*Task statement*:
Can you render the lines below as a JSON list of strings, one string per line with blank lines omitted, beginning at the line that has "Given: Expand the" and stopping after the line that has "click(294, 211)"? Leave the pictures out.

** START OF Exercise materials **

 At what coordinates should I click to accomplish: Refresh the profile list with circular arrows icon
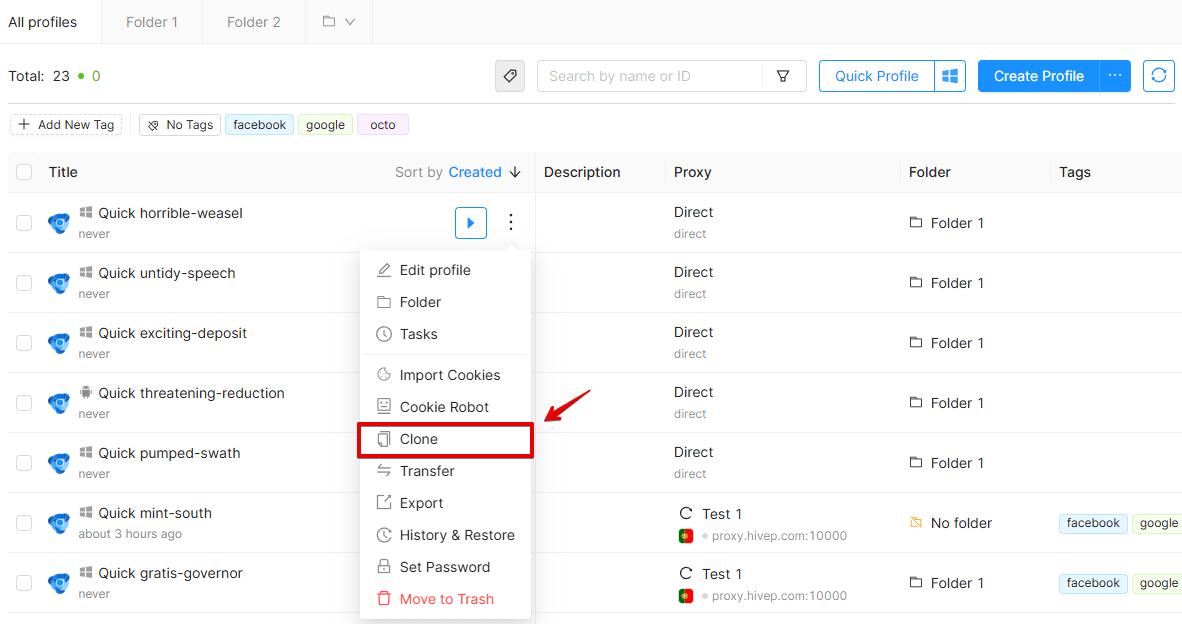click(1159, 76)
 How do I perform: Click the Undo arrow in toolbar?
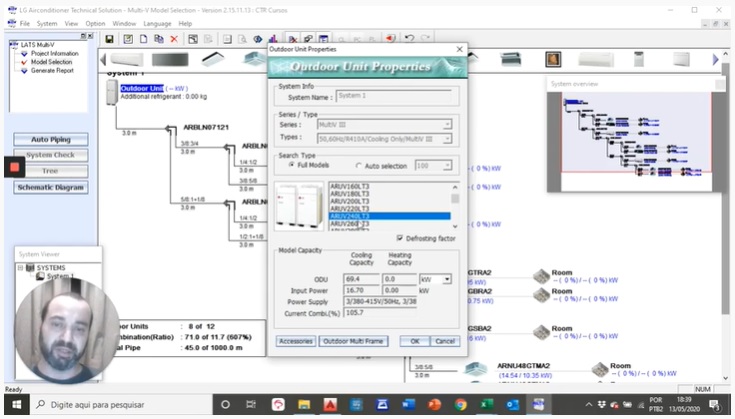tap(410, 39)
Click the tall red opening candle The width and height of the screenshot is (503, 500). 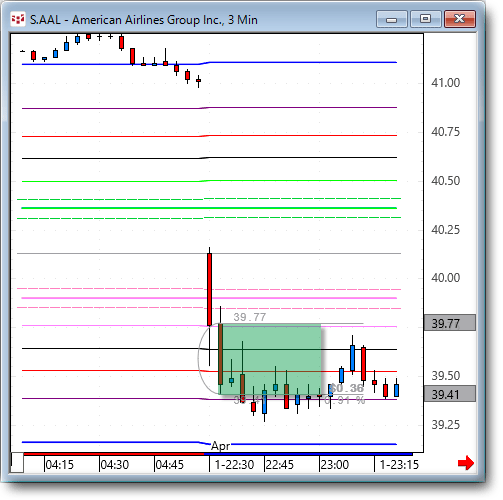pos(209,289)
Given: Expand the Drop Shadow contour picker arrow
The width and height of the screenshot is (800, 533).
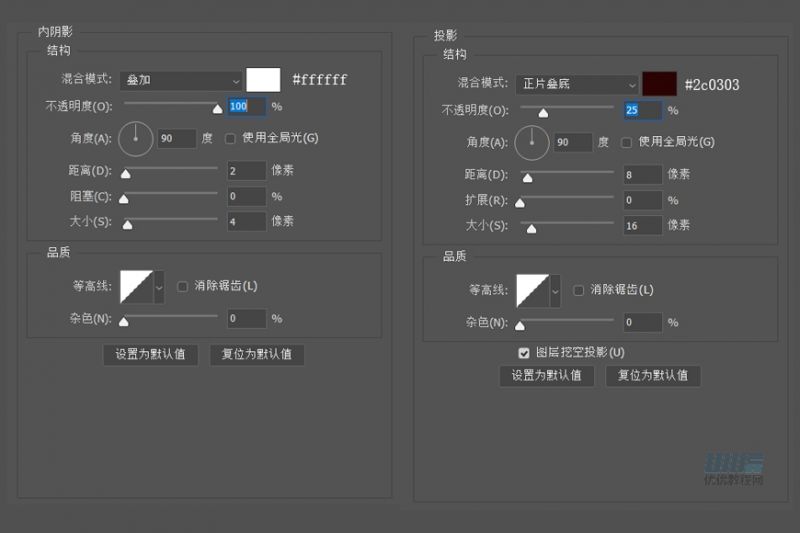Looking at the screenshot, I should pos(555,291).
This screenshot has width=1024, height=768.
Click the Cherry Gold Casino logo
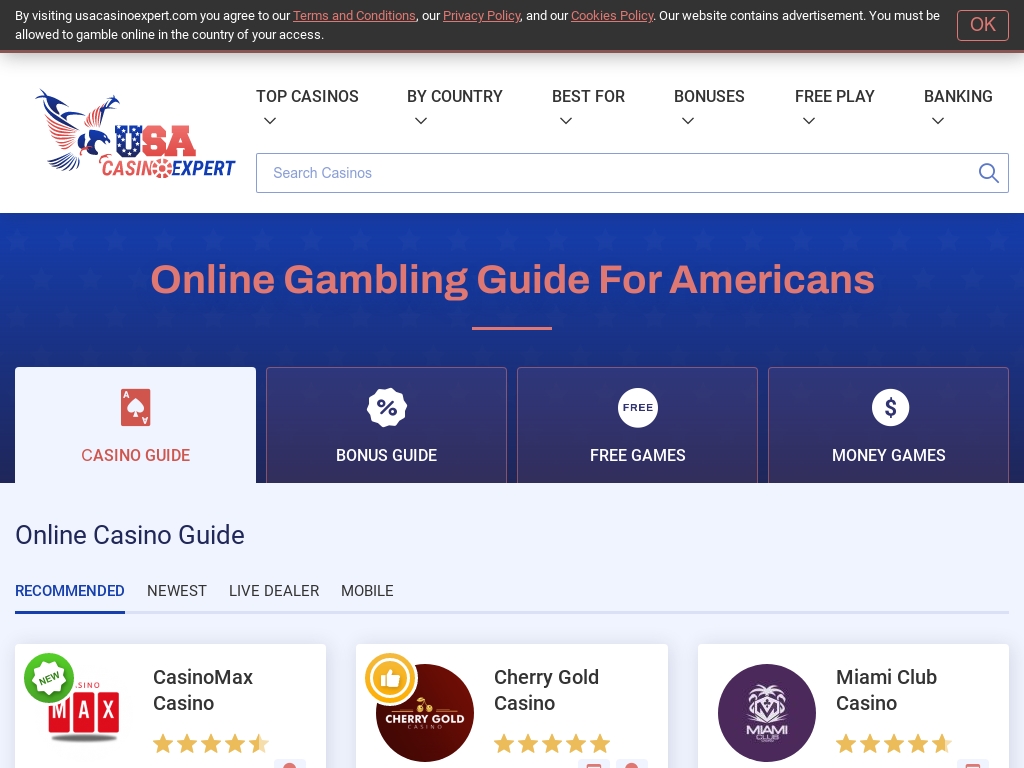(425, 712)
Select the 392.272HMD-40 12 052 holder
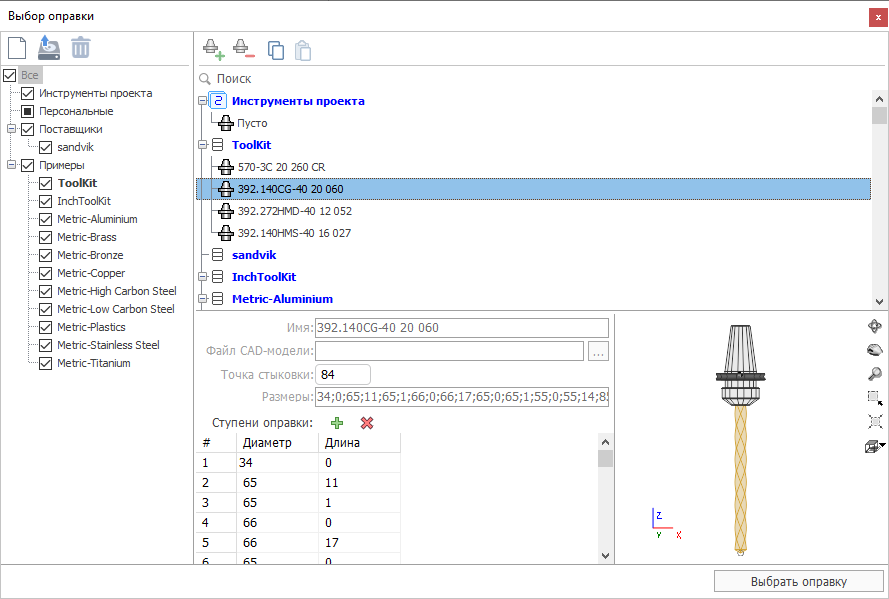 click(294, 211)
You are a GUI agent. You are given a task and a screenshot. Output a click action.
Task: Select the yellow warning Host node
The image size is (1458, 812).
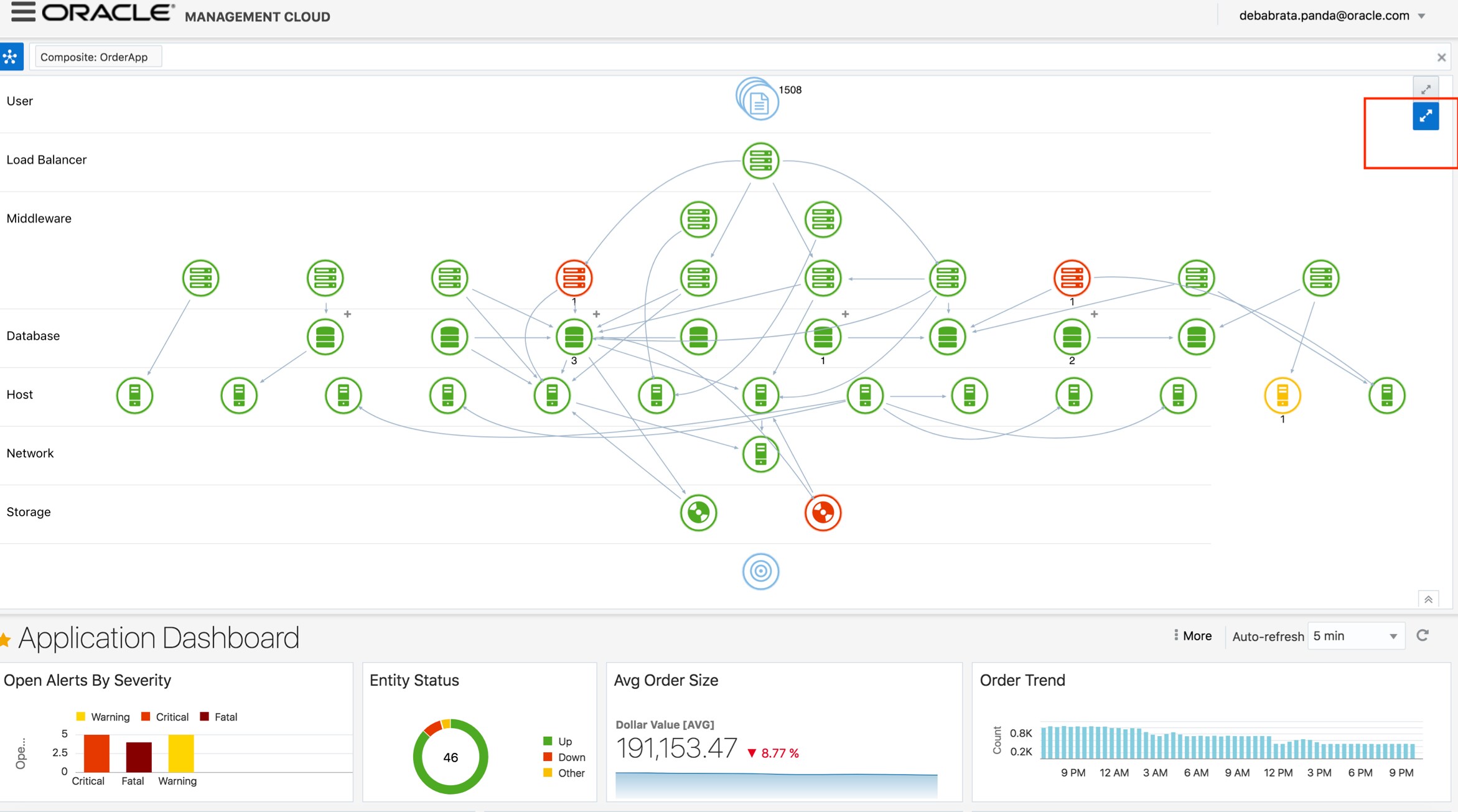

** END OF Exercise materials **

*Task solution*:
[
  "Given: Expand the Drop Shadow contour picker arrow",
  "The width and height of the screenshot is (800, 533).",
  "Looking at the screenshot, I should pos(555,291).",
  "This screenshot has width=1024, height=768.",
  "Click the Cherry Gold Casino logo",
  "(425, 712)",
  "Select the 392.272HMD-40 12 052 holder",
  " click(294, 211)"
]